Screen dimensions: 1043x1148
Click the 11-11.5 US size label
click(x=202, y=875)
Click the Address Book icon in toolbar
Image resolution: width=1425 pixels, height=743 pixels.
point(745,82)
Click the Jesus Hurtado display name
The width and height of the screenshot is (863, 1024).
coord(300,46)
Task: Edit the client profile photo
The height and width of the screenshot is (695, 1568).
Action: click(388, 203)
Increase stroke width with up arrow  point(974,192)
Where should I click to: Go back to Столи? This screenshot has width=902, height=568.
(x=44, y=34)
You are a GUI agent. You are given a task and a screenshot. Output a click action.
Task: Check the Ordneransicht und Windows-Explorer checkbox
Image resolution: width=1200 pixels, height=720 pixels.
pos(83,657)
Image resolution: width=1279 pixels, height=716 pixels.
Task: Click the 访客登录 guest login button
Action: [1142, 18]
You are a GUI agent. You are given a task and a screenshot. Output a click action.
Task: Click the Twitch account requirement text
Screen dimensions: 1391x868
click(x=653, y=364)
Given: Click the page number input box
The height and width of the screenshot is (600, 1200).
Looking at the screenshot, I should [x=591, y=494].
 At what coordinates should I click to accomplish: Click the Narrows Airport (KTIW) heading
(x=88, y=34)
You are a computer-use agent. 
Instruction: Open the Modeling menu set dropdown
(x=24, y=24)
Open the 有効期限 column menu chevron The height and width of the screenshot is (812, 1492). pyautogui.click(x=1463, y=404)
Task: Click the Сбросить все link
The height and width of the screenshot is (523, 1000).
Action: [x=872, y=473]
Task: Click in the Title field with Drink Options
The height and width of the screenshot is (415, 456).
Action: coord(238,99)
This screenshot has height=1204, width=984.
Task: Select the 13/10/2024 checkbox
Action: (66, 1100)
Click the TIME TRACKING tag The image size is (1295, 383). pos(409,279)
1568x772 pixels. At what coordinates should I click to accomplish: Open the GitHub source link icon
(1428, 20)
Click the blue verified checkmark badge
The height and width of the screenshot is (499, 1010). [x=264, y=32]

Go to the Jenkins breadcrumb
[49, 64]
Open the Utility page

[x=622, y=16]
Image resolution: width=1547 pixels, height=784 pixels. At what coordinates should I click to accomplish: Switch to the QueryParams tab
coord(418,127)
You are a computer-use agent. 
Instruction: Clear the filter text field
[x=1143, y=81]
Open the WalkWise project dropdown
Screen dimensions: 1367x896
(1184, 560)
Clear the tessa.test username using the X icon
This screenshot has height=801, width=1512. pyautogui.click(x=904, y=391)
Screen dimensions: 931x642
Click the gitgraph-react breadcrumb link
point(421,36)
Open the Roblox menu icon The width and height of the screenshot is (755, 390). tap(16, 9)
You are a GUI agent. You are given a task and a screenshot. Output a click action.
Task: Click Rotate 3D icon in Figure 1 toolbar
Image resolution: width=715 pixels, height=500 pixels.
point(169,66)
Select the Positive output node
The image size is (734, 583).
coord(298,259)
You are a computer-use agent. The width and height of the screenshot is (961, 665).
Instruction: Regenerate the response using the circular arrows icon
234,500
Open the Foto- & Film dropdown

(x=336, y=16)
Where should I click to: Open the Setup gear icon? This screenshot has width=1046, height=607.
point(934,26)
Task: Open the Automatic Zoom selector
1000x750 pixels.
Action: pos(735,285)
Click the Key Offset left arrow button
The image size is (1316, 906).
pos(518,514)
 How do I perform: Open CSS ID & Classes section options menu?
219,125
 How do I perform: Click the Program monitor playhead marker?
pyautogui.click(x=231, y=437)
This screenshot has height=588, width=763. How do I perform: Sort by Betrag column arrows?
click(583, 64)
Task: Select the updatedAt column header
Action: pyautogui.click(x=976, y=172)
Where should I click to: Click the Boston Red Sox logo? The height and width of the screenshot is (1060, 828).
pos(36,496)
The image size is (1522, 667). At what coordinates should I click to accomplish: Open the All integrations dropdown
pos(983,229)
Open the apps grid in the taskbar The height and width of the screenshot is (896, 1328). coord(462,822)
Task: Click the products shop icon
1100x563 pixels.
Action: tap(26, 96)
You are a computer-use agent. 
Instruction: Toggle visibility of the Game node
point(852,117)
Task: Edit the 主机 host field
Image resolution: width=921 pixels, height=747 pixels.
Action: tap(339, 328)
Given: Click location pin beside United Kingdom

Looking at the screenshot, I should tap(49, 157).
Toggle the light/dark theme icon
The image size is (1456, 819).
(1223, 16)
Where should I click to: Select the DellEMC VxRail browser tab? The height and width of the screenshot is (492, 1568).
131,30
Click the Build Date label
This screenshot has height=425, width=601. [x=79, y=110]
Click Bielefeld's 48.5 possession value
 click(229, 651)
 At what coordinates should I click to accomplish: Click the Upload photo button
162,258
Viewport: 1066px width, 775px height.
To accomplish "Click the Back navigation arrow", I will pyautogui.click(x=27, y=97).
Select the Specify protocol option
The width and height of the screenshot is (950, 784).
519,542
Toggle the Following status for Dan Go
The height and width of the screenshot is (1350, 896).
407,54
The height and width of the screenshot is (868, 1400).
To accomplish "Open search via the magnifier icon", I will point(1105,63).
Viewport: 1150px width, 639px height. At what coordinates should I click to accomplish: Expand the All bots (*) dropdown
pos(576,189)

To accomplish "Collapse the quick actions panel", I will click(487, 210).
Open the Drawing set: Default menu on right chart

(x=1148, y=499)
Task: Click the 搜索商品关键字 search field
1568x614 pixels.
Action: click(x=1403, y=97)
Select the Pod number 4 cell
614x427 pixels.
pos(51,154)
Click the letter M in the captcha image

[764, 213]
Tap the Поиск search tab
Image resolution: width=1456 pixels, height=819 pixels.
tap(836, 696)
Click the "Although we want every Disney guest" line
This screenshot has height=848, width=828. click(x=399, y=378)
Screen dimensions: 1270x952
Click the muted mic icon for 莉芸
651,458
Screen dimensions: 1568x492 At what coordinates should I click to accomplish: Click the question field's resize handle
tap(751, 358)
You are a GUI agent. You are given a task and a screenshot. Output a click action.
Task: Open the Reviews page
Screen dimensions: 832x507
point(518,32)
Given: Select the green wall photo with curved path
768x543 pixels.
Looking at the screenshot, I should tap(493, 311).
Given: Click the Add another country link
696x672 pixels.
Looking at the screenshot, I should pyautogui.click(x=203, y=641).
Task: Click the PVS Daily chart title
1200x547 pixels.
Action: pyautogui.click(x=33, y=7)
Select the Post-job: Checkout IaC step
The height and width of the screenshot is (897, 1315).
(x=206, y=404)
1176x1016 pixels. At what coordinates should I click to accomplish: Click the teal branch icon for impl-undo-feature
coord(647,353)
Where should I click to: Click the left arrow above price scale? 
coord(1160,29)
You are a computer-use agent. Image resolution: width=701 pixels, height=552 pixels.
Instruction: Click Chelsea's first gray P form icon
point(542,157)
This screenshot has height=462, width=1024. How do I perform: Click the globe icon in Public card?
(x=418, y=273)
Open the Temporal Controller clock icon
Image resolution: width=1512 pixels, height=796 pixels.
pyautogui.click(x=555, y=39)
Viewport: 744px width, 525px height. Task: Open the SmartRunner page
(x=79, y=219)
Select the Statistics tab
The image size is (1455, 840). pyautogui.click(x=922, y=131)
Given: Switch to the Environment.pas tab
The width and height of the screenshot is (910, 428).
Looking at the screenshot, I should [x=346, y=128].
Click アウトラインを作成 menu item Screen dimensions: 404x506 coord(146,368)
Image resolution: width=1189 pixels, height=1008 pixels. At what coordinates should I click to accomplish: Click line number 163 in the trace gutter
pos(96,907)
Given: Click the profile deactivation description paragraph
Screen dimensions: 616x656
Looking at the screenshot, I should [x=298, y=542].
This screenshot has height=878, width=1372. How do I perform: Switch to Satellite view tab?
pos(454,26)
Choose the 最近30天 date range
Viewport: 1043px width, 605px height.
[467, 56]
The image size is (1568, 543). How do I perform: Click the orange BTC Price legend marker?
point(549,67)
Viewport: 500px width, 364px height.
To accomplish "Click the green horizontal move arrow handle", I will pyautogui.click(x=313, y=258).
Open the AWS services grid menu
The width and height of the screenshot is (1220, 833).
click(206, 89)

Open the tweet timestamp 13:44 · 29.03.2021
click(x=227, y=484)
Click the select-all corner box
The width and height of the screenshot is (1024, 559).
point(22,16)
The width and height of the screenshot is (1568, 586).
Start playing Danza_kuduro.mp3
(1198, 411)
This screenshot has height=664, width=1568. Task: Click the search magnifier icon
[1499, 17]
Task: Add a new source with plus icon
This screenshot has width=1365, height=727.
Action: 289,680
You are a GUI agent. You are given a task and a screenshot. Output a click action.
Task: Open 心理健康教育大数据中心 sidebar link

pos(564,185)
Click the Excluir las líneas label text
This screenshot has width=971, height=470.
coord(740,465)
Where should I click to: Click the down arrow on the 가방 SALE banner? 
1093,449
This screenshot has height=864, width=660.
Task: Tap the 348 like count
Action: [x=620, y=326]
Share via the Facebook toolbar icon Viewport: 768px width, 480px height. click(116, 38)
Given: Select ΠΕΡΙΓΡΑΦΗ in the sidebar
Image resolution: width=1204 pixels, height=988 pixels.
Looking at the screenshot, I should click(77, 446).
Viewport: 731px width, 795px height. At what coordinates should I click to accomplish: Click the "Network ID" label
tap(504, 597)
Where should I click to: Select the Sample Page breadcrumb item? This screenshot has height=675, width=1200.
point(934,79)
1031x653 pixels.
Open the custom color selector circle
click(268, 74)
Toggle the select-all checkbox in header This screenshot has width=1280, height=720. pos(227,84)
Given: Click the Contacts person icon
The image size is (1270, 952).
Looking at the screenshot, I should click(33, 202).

> **Problem statement**: Find the lines of the listing above that hold "green". Please copy them.

> **Output below**:
Given: Select the green wall photo with curved path
To accomplish "Click the green horizontal move arrow handle", I will pyautogui.click(x=313, y=258).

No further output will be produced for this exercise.